Linux-NVME Archive on lore.kernel.org
 help / color / mirror / Atom feed
From: keith.busch@intel.com (Keith Busch)
Subject: [PATCH] nvme: fix multiple ctrl removal scheduling
Date: Thu, 1 Jun 2017 16:00:26 -0400	[thread overview]
Message-ID: <20170601200026.GA3487@localhost.localdomain> (raw)
In-Reply-To: <20170601140629.15313-2-hch@lst.de>

On Thu, Jun 01, 2017@04:06:29PM +0200, Christoph Hellwig wrote:
> index a60926410438..0935dc08f46e 100644
> --- a/drivers/nvme/host/core.c
> +++ b/drivers/nvme/host/core.c
> @@ -161,7 +161,7 @@ bool nvme_change_ctrl_state(struct nvme_ctrl *ctrl,
>  			break;
>  		}
>  		break;
> -	case NVME_CTRL_RESETTING:
> +	case NVME_CTRL_SCHED_RESET:
>  		switch (old_state) {
>  		case NVME_CTRL_NEW:
>  		case NVME_CTRL_LIVE:
> @@ -172,6 +172,15 @@ bool nvme_change_ctrl_state(struct nvme_ctrl *ctrl,
>  			break;
>  		}
>  		break;
> +	case NVME_CTRL_RESETTING:
> +		switch (old_state) {
> +		case NVME_CTRL_SCHED_RESET:
> +			changed = true;
> +			/* FALLTHRU */
> +		default:
> +			break;
> +		}
> +		break;
>  	case NVME_CTRL_RECONNECTING:
>  		switch (old_state) {
>  		case NVME_CTRL_LIVE:

We also need to add the new NVME_SCHED_RESET state as a valid old_state
transition to NVME_CTRL_DELETING.

> @@ -2009,8 +2014,8 @@ static int nvme_reset(struct nvme_dev *dev)
>  {
>  	if (!dev->ctrl.admin_q || blk_queue_dying(dev->ctrl.admin_q))
>  		return -ENODEV;
> -	if (work_busy(&dev->reset_work))
> -		return -ENODEV;
> +	if (!nvme_change_ctrl_state(&dev->ctrl, NVME_CTRL_SCHED_RESET))
> +		return -EBUSY;
>  	if (!queue_work(nvme_workq, &dev->reset_work))
>  		return -EBUSY;
>  	return 0;

Just going through a hypothetical scenario: let's say a user requests
an orderly removal of a device through sysfs. The the controller happens
to fail after del_gendisk is called, and commands timeout, triggering a
reset.

Today, the reset work will consider the controller dead and kill the
nvme queues to force all new IO to fail immediately.
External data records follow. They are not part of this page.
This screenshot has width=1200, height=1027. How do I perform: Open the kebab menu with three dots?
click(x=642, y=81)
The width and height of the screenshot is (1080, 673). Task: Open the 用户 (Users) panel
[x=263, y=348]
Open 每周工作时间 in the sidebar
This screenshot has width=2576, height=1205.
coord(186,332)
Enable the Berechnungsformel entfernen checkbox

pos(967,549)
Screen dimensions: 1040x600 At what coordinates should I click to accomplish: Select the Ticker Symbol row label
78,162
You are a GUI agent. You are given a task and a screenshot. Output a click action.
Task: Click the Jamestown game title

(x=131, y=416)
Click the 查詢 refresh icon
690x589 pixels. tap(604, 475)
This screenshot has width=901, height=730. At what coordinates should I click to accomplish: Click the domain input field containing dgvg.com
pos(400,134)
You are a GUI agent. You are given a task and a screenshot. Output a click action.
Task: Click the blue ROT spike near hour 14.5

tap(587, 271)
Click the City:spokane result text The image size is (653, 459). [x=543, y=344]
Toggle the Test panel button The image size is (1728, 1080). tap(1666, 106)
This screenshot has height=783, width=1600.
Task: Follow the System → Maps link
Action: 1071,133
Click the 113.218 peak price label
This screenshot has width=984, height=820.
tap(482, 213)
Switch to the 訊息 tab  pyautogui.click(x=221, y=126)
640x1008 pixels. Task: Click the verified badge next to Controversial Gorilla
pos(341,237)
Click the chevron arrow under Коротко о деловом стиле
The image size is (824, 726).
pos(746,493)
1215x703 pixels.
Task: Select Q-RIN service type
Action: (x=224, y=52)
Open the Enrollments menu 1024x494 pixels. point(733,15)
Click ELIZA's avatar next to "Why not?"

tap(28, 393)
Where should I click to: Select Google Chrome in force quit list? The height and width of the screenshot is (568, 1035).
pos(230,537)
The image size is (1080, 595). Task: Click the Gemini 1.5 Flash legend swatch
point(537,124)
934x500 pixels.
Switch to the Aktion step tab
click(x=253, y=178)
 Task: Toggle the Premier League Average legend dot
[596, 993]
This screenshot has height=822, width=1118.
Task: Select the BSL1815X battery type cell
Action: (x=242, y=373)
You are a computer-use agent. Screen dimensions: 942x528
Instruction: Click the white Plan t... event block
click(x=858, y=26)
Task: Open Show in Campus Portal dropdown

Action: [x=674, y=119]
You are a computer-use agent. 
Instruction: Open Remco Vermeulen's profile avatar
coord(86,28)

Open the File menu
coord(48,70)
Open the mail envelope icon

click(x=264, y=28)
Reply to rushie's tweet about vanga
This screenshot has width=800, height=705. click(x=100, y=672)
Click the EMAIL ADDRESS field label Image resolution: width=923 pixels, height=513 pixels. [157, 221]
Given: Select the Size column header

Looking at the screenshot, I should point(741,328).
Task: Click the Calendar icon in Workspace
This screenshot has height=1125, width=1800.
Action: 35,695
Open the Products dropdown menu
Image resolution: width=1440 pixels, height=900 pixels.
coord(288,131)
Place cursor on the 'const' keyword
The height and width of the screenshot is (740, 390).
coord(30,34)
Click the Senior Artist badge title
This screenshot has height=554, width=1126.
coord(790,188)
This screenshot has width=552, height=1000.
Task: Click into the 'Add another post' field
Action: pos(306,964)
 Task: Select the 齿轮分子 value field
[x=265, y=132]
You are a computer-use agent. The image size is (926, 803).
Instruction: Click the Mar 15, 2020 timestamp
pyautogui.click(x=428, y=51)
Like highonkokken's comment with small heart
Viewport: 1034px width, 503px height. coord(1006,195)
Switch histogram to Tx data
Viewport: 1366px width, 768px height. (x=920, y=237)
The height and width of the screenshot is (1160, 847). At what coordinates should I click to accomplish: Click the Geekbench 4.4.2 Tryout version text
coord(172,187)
With this change, the reset work won't get to run, so nothing will get
to kill the queues. The driver will be stuck at del_gendisk.

Something like the following will fix that for pci:

---
--- a/drivers/nvme/host/pci.c
+++ b/drivers/nvme/host/pci.c
@@ -993,7 +993,10 @@ static enum blk_eh_timer_return nvme_timeout(struct request *req, bool reserved)
 			 "I/O %d QID %d timeout, reset controller\n",
 			 req->tag, nvmeq->qid);
 		nvme_dev_disable(dev, false);
-		nvme_reset(dev);
+		if (nvme_reset(dev) != 0) {
+			if (nvme_change_ctrl_state(&dev->ctrl, NVME_CTRL_DEAD))
+				nvme_kill_queues(&dev->ctrl);
+		}
 
 		/*
 		 * Mark the request as handled, since the inline shutdown
--

  parent reply	other threads:[~2017-06-01 20:00 UTC|newest]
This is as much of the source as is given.